- Work order: Retype everything in the instruction retry mechanism text below from "It is assumed" down to "its correct results.", without changing a word.
----- Quoted passage -----
Any faulty value that is written into the essential registers must be reliably detected as faulty. In the first version of the instruction retry mechanism (BIRM), all values that are written to the essential registers are checked before they are actually taken over into the registers. The values are checked by a comparator which compares the signals of the master with those of the checker in each clock cycle (FIG. 2). In FIG. 2, the comparator in each case compares signal a with a′, b with b′, c with c′, . . . (the comparisons occurring in parallel). If at least one pair of associated signals do not match, then the comparator already triggers the instruction retry trap in the same clock cycle. This has the result that the faulty values are not written to the essential registers and that the faulty instruction is repeated.

The diagram in Table 1 shows the function of the basic instruction retry mechanism (BIRM) with the aid of an example. The diagram shows (under Instructions) in which pipeline stage a particular instruction is found during a particular clock cycle.

TABLE 1Exemplary Sequence of the BIRM embedded image

Legend:

IF Instruction Fetch

DEC Decode

EX Execute

RTR Return from Trap Routine

Stop by Tr (Trap) If a synchronous trap is activated no new values are written to registers/buffers

It is assumed that a transient error occurs at any stage of the instruction F (cycle 5-7). In clock cycle 7 at the latest, this error is detected by the comparator, instruction F is prevented from writing its results, and the InstructionRetryTrap is triggered. The InstructionRetryTrap is an empty trap and is thus only made up of the “return from trap routine” (RTR) instruction. In cycle 10, the RTR instruction has already reached the execute stage, which results in a renewed fetching of the previously faulty instruction F in clock cycle 11. At the beginning of clock cycle 14, the instruction F was repeated entirely and it wrote its correct results.

The disadvantage of the basic IRM (BIRM) is that the comparator in many architectures will lie in the time-critical path since the new values can only be taken over into a register if they have already been compared. The computation of new data by the ALU, the comparison of the data of the master and the checker and the triggering of the trap mechanism must thus all occur in the same clock cycle (the potentially critical path is shown in FIG. 2).

In the second version of the instruction retry mechanism (IIRM), the following strategy was chosen in order to shorten the time-critical path (FIG. 3). The signals to be compared are first stored temporarily in a register and are only compared in the subsequent clock cycle. Thus in the case of the IIRM, the critical path of the BIRM is divided into two shorter parts. Therefore, a whole clock cycle is available for comparing the signals between master and checker and for triggering the trap since the comparator and the CPUs are now able to work in parallel. Of course, with this method an error is detected only when faulty values have already been taken over into the registers. To meet this problem, the essential registers in the IIRM are equipped with rollback capability. If an error is detected, then the registers are first rolled back to a valid state (one clock cycle) and subsequently the instruction retry trap is triggered (FIG. 3). The “1-cycle delay” component delays the triggering of the instruction retry trap by one clock cycle and thus ensures that the instruction retry trap is only triggered when the essential registers have already been rolled back.
----- Exercise data -----
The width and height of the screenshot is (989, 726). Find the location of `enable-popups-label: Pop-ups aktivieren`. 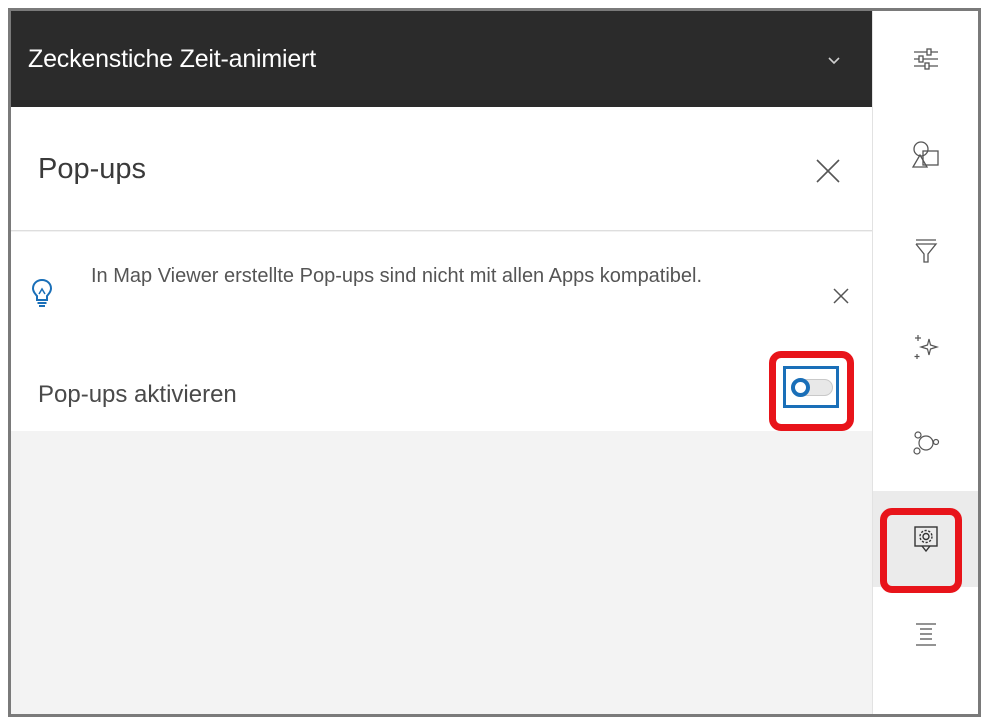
-----
- Exercise output:
It is assumed that a transient error occurs at any stage of the instruction F (cycle 5-7). In clock cycle 7 at the latest, this error is detected by the comparator, instruction F is prevented from writing its results, and the InstructionRetryTrap is triggered. The InstructionRetryTrap is an empty trap and is thus only made up of the “return from trap routine” (RTR) instruction. In cycle 10, the RTR instruction has already reached the execute stage, which results in a renewed fetching of the previously faulty instruction F in clock cycle 11. At the beginning of clock cycle 14, the instruction F was repeated entirely and it wrote its correct results.